Researchers speak of the “Least Publishable Unit” of their research. I’m borrowing that concept to coin a new term for blog commenting: the “Least Mockable Unit” or LMU. Here it is, defined:
“The LMU is whatever small snippet a commenter can find to
mock or sneer at in a blog post or previous comment.”
Carving an LMU out of some prior discussion is easy. It doesn’t require you to think about what the commenter before you was really trying to say. It doesn’t require you to deal with the whole course of an argument from one comment to the next, or even from the beginning to end of one comment. It absolves you of asking yourself, “Based on what I know about this person from other interactions, what did he or she really mean by this?”

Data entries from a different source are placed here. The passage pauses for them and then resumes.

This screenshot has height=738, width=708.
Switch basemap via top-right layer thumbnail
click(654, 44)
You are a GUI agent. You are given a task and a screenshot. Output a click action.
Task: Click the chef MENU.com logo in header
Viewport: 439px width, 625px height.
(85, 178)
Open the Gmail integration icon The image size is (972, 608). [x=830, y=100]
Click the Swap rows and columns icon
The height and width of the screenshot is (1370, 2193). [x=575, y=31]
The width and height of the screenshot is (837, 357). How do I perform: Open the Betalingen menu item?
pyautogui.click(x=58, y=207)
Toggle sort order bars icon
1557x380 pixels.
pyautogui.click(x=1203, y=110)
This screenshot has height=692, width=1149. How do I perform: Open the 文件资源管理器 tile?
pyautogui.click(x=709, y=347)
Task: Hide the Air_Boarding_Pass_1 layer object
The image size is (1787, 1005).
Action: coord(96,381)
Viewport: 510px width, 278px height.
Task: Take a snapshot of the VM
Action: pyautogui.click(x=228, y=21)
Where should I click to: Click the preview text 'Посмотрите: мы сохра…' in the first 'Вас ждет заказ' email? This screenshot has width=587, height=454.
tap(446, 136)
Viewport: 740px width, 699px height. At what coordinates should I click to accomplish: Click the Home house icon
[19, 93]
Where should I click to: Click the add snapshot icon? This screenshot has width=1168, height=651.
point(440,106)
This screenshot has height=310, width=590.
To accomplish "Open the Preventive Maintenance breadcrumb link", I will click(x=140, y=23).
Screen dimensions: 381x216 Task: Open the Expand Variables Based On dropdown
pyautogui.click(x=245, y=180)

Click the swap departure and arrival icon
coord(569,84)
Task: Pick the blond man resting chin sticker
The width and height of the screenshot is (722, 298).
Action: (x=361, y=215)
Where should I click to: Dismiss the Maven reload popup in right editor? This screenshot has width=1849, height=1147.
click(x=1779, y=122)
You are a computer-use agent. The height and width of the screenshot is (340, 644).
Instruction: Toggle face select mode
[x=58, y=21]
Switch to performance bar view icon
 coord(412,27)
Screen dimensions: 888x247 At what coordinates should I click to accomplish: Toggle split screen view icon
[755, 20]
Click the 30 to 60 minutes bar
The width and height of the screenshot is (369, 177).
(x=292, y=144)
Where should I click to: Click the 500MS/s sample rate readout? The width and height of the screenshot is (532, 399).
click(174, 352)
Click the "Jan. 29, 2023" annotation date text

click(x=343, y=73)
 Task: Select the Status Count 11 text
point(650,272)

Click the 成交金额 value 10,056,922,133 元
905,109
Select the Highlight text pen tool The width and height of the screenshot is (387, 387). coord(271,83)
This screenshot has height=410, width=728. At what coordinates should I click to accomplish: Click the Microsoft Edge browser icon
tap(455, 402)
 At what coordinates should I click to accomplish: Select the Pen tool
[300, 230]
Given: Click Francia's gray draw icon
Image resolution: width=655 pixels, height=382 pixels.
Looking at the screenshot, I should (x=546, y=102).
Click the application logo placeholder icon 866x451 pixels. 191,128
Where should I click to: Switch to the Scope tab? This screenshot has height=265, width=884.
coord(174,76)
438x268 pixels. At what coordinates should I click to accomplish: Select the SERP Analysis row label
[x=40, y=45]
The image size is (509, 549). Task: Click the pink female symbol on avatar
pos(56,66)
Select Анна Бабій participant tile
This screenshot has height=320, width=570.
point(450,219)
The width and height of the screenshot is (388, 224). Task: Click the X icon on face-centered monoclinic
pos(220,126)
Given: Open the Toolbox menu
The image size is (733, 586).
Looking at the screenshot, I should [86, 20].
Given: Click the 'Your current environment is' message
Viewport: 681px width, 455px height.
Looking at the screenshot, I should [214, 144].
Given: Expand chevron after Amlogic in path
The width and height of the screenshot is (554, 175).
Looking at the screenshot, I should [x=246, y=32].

It can be fun, too. Making jokes is entertaining, after all. Some people seem to think making their debate opponents look stupid is fun, too, and there’s nothing quite like an LMU to do that for you.
I think that’s why we see LMU blogging as often as we do. There aren’t many other good reasons. It’s certainly ungracious. It sets aside the fact that in the high-velocity, short-article form that blogging is by nature, not every thought is fully expressed in all of its nuance, nothing gets checked over by independent reviewers before it’s published, and as a result sometimes we need to go back and explain ourselves further. It happens to all of us.
And it doesn’t display much by way of thoughtful interaction with a discussion, either. By mocking an LMU, I can walk away feeling like I’ve knocked down my opponent’s whole argument. Usually, though, what it means is either that I haven’t noticed what the argument actually was, or that if I have noticed, I haven’t addressed it for what it was.
For those of you who think LMU blogging is pretty lame, here’s a better way to approach it. Don’t look for LMUs. Don’t even look for GMUs (Greatest Mockable Units). Look for the strengths of your opponent’s argument. If you can find something there to dispute, then you’re probably on to something worthwhile.